The institute looks at 16 "social indicators" such as food stamp coverage, average wages, unemployment and poverty among children and among the elderly. Total scores can range from 1 to 100; Iowa, at 72.5, led the nation and Louisiana got a 27.9.

In addition, each state is ranked for each indicator and graded for that category according to which fifth it falls into. Louisiana had nine "F's," more than any state but New Mexico, which had 12.

"There were three indicators that seemed to drive this thing" -- child poverty, health insurance coverage for families, and the high-school completion rate, said Marc Maringoff, director of the institute.

"We've seen that when those things get better, they carry a lot more indicators with them than the others," he said. "If whatever is available could be put into some of those, it would help a lot over time."

In Louisiana, high-school graduates made up 82.1 percent of the people ages 18 to 24 who were not in high school between 1997 and 1999. That put it 45th in the country, ahead of only Alabama, Colorado, Texas, Nevada and Arizona. Maine led the nation at 94.5 percent.

"If the next governor keeps doing what Mike Foster has done you'll see these rankings eventually increase," Golsby said. "We've had a lot quicker improvement in other areas -- particularly test scores -- than we even expected."

Only New Mexico had more children under the age of 18 living in poverty -- 26.2 percent to Louisiana's 24.5 percent. Maryland led the nation, with 6.6 percent.

Texas and New Mexico were the only states with a higher percentage of people under the age of 65 without health insurance.

That figure is 23.45 percent for Louisiana, 24.75 for Texas and 28.15 percent for New Mexico; Rhode Island is No. 1, at 7.5.

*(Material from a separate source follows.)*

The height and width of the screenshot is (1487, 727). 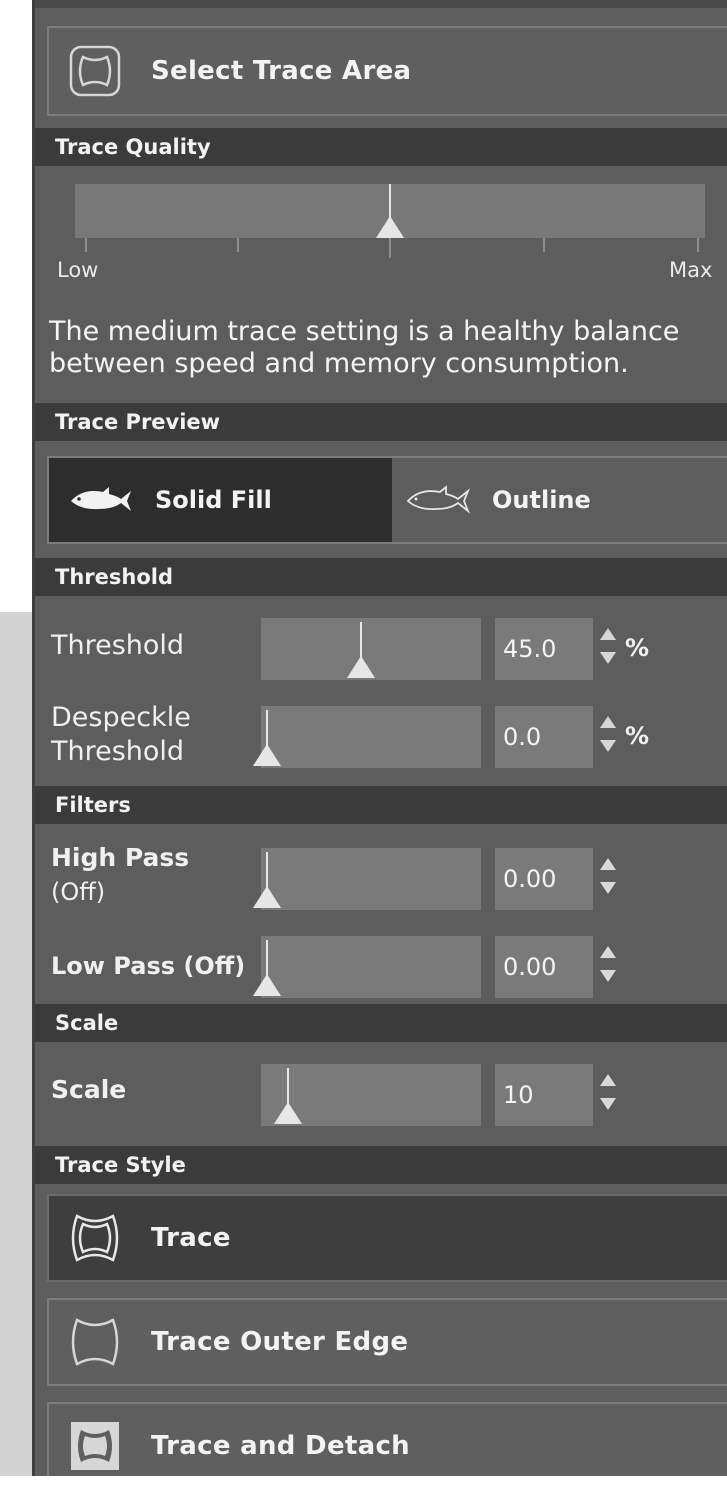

Louisiana has nearly doubled the number of poor or low-income children insured by Medicaid and the state's LaCHIP program since 1998, state health department spokesman Bob Johannessen said.

Louisiana's other F's were unemployment, alcohol traffic deaths, infant mortality, income inequality -- the ratio between total incomes for the top and bottom fifths of the population, homicides and people over the age of 65 living in poverty.

The state did get two A's: it was No. 5 in average wages, at just over $662 a week, for people who do have jobs and don't work on farms; and No. 7 in the percentage of eligible households getting food stamps.